Nooo. Para nada. Ese fue el primer hallazgo: descubrir el personaje. Incluso cada vez que viajaba a Lima se veía una luz que impactaba en su rostro y cuando le proponía grabarlo no le gustaba, se cansaba. Pero cuando empecé a preguntarle sobre Israel con la cámara, el cambio fue impresionante. En casa no se hablaba de judaísmo y yo no tenía intenciones de acercarme a ese mundo. Pero después de mi viaje, le hice preguntas y él empezó a hablar hasta hoy (Risas). No lo sigo filmando porque quedé agotada, pero sigue hablando. El siempre fue carismático y gracioso, pero a partir de filmarlo encontré que cuando hablaba de ciertos temas pasaba de la ternura a la dureza en la misma secuencia y eso era interesante para filmar.

-¿Había película si tu padre no hubiera sido un buen personaje, un personaje filmable?

No (Risas). Siempre tuve mucho miedo de hacer algo sobre la identidad, en primera persona. Me gusta el género, vi muchas películas, pero encontraba muchas similitudes y riesgos, como centrarse en uno mismo, no salir hacia lo general. Encontré este personaje y fue lindo compartir tiempo con él a partir de la película. Es tan simple como eso y que hasta hoy esté contento por haberme ayudado. No sé si me veo sola filmándome y preguntándome estas cosas.

-Tu padre, a través de distintas formas –conversaciones, imperativos o hasta el pedido hacer un cuestionario para ser respondido por escrito- procura fortalecer tu identidad judía. Para hacerte una pregunta muy característica de la Argentina: ¿qué sentís que sos, judía, peruana o argentina?

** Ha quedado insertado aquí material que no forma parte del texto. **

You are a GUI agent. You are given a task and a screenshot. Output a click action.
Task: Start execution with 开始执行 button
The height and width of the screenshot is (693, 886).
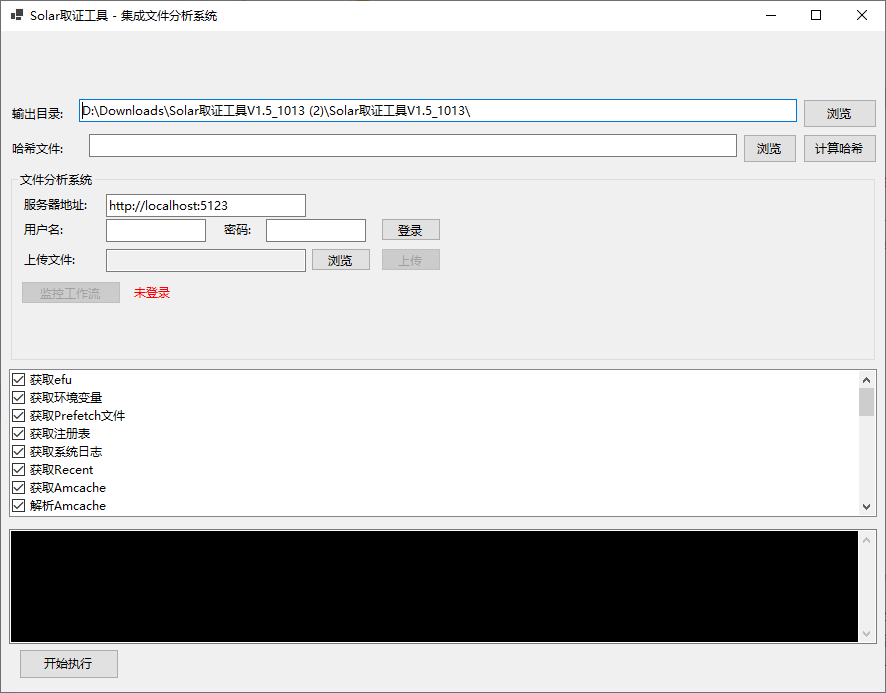[x=68, y=664]
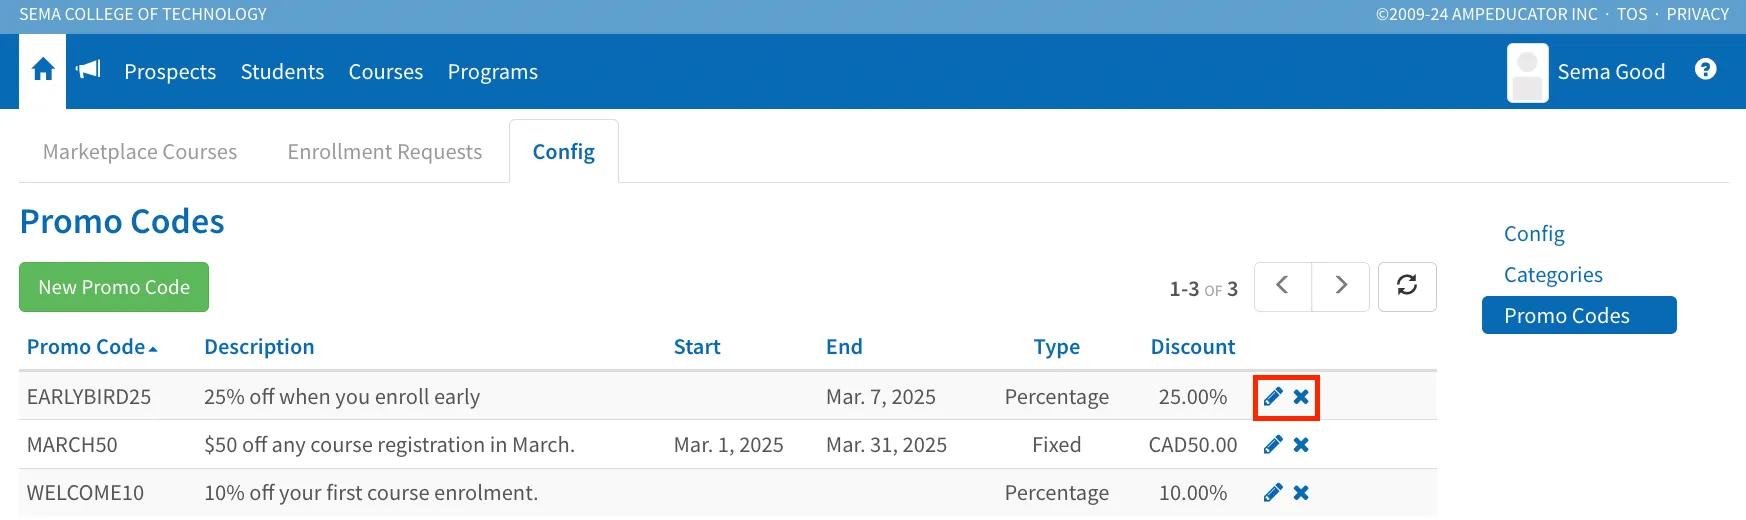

Es algo que me pregunté y que atraviesa cualquier migrante, cualquier persona que se desplaza. ¿Qué soy? Por más que mi migración haya sido más flexible y privilegiada que la de mi padre, aun así me atraviesa. Este proyecto se enmarca en algo más grande (un cortometraje previo y otro posterior) que trata sobre ficciones fronterizas. No me gusta pensarme en relación a una nación sino a los vínculos afectivos. Me siento más cómoda hablando de vínculos. No me siento judía, aunque para el estado lo sea y para los ortodoxos no. No lo tenía claro: por momentos me sentía, por momentos no. Hay algo de mandato familiar que se traspola: tienes que ser abogada, tienes que ser algo que no sé si lo soy. Lo interesante es desprenderse de esos mandatos. Hay algo más rico en la mutación, en pensarse múltiple, más que en una categoría cerrada que es la que quería imponer mi padre.

-¿Qué película viste terminada y en pantalla grande?

Todo el proceso creativo con Miguel de Zuviría fue difícil pero muy lindo y divertido. Inventamos muchas escenas locas y quedé bastante triste cuando se terminó. En ese proceso no reparé tanto en la proyección hacia el afuera. Cuando la vi sentí que era importante terminarla. En el momento del rodaje vivía ese gap. Hay escenas que filmé a los 25 y no sé si haría la misma película.

-Después de No hay regreso a casa, ¿en qué se transformó ahondar en tu origen?

Me gustaría explorar hacia otra cosa, algo más pensado desde la puesta, con otros elementos narrativos. En ese momento estaba motivada más por el deseo de hacerla. No sé si es una búsqueda del origen en sí, pero sí algo de estas cosas que me obsesionaban, como por que te sientes israelí si estuviste cuatro años, qué es lo que hace a esa pertenencia. No sé si quiero que se me identifique como alguien que busque sus orígenes, por más que sea cierto. Es un rasgo común de las personas que venimos de diferentes lados, pero creo que es bueno soltar eso y también concebirse como una mutación: un día podés ser una cosa y al otro día, otra. Me resuena mucho una frase de Lucrecia Martel que decía que la identidad es una cárcel. Te delimita. Por ahí hay algo más rico en salirse. Después de hacer esta película me gusta pensarme más como algo que va cambiando.